I used to use Spread32 on my first Windows running PC. With only 500MB of disk space, I had to use the smallest and most capable programs. This spreadsheet program definitely meets that criteria, supporting the main formats including Excel '97 and CSV. All for less than 1.5MB. The program was mostly written for Windows CE portables, hence the lean-ness. The author's website is still up and it is still possible to buy the program.

After a very long absence, Spread32 returned to existence with an update to version 3.0. This includes support for Microsoft Office XML format (.xlsx) and OpenDocument spreadsheets.
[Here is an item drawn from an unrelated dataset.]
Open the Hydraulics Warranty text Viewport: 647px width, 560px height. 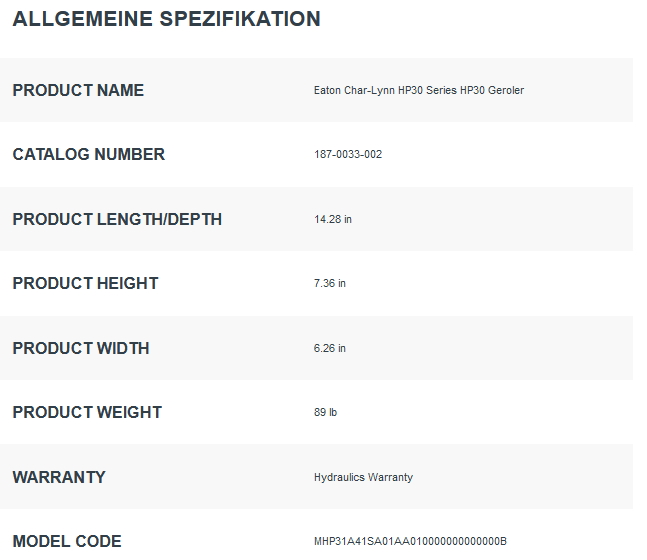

There is also a version for Android devices.

Formula One

Visual Tools (later Tidestone / Reporting Engines) (1994-2007)

Sphygmic Software Spreadsheet main program screen.

What do the following spreadsheet programs have in common?:

  • Sphygmic Software Spreadsheet (1994, pictured),
  • Surpass Spreadsheet (1995),
  • VistaCalc (by Brandon Fridley, 1995), and
  • Techmarc SpreadPro (1999-2002)?

Answer: They all use the same spreadsheet engine, albeit different versions.

Formula One about dialog box. Program by Joe Erickson, Paul Englis, Stuart White and Krishnan Dhandapani.

Formula One is a common control that allows a programmer to insert an entire spreadsheet application into whatever program you are writing. The four programs mentioned above are simply nice wrappers around said control; observe my daft attempt at making my own:

Empty Visual Basic 3 program except for spreadsheet control in the centre.

The native file format is .VTS (Visual Tools Spreadsheet), but I doubt you'll encounter many of those files anywhere. If you do, SpreadPro 2.1 can open documents made in any version. Formula One could export data to other file formats, so SpreadPro is a great conduit for conversion.


I currently know of these versions. The control was ported from a Visual Basic Extension to ActiveX around 2006. I don't know if a 16-bit version was maintained in parallel for a while.

I suspect is the final version ever made; it was still the latest version of the control in 2007. It seems it was quietly discontinued in 2008, although it could've been transferred to another company that I haven't found out about yet.


I imagine the Formula One engine was intended for use within specialist programs, rather than as standalone spreadsheet programs for the public.


Z4Soft (1997-current)

PTab 3 main program screen.

I am actually rather charmed by this program. Like Spread32, this is a desktop port of a Windows CE program. Unlike Spread32, it retains the Windows CE interface completely and works exactly like you'd use it on a handheld. But the thing I find most charming is how much data fits on the screen at once compared to others. It's also the smallest program file in this list at 671KB.

JinSheet 97

Sinjinsoft (1997-2000)

Jinsheet 97 main program screen.

A perfectly usable spreadsheet. There was going to be a 2000 update to this program, and it was demonstrated on the website. However, it was vapourware and no updated program was released.

NCell 2.0

Braccini Alessandro (2000)

NCell 2 main program screen.

This is a rather simplified spreadsheet program. It deliberately doesn't have grid references, and is rather feature limited. This might be useful for someone who only needs the most basic functions, but it isn't for me.

Sun Microsystems (1999-2011) main program screen.

I know, it's still an ongoing concern with Apache and there's the LibreOffice fork that remains a popular alternative to Microsoft Office. But I thought it'd be fun to see how far it has come since the 1.0 release.

Ability Spreadsheet

Ability Software (1998-current)

Ability Spreadsheet main program screen.

Ability is one of the old names in PC office software. Under Migent they had an MS-DOS office suite called Ability which combined a word processor, database and spreadsheet into one package. Ability Software still exists today and often releases new versions of the suite. Their website also contains a legacy archive of old versions for our (my) amusement.


602 PCSuite (1996-2006)

602Tab main program screen.

This software was often found on magazine cover discs. There was a free edition that required an online registration (ugh, hate those), and a professional edition with a few more features. The program moved to the code base for a couple years before the whole thing was discontinued completely.